Below are lines of data; restate word for word those running from the line containing "Given: Expand the" to the line containing "Image resolution: width=1200", inclusive, and no others.

**Supplied information:**
>>>>>
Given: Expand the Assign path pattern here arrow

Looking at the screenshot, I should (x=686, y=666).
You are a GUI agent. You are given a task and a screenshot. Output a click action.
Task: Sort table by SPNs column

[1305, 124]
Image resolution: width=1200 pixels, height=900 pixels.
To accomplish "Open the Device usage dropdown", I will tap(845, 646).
<<<<<
>>>>>
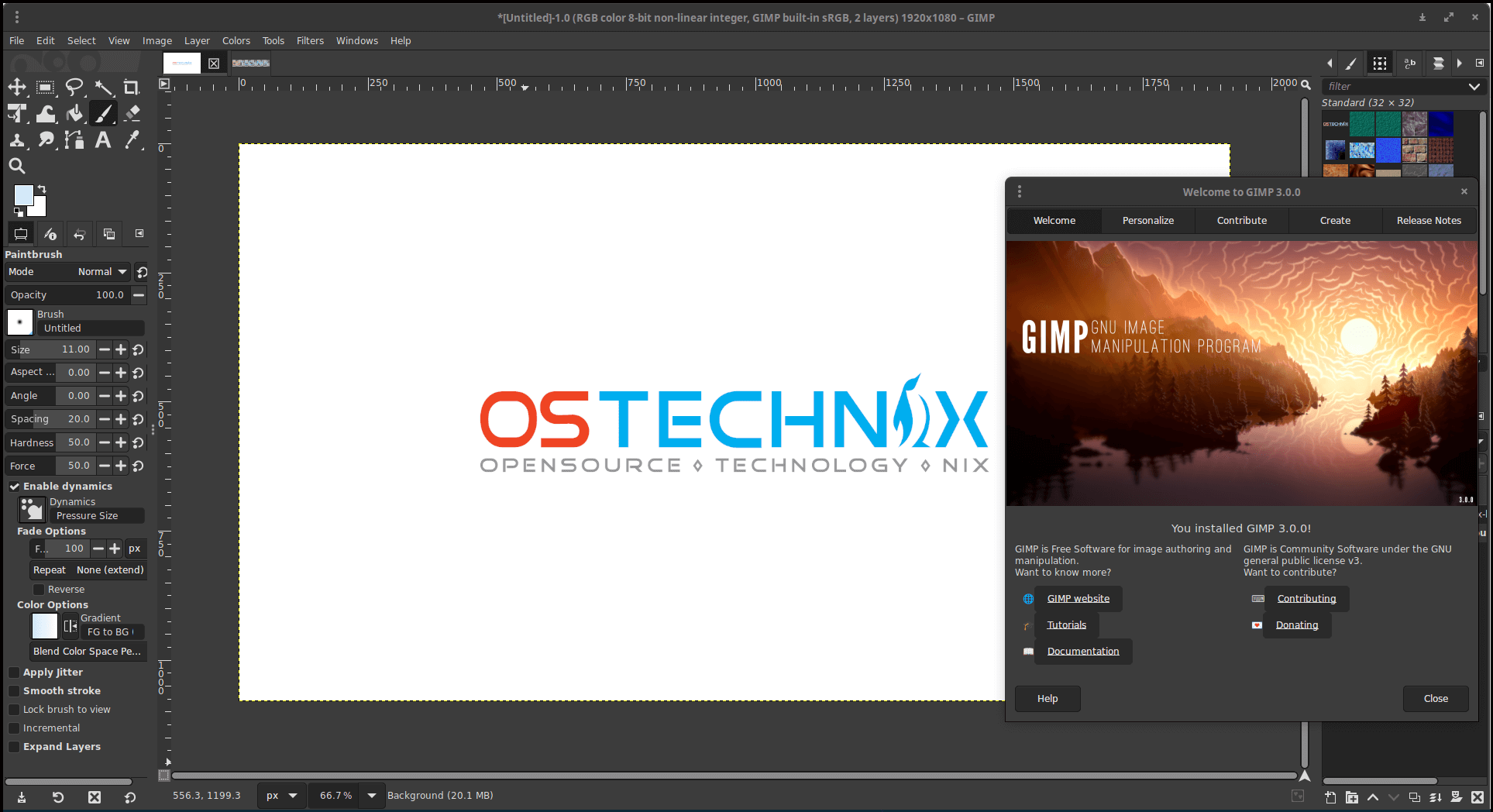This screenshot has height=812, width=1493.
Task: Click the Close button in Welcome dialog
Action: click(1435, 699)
<<<<<
**Result of this task:**
Given: Expand the Assign path pattern here arrow

Looking at the screenshot, I should (x=686, y=666).
You are a GUI agent. You are given a task and a screenshot. Output a click action.
Task: Sort table by SPNs column

[1305, 124]
Image resolution: width=1200 pixels, height=900 pixels.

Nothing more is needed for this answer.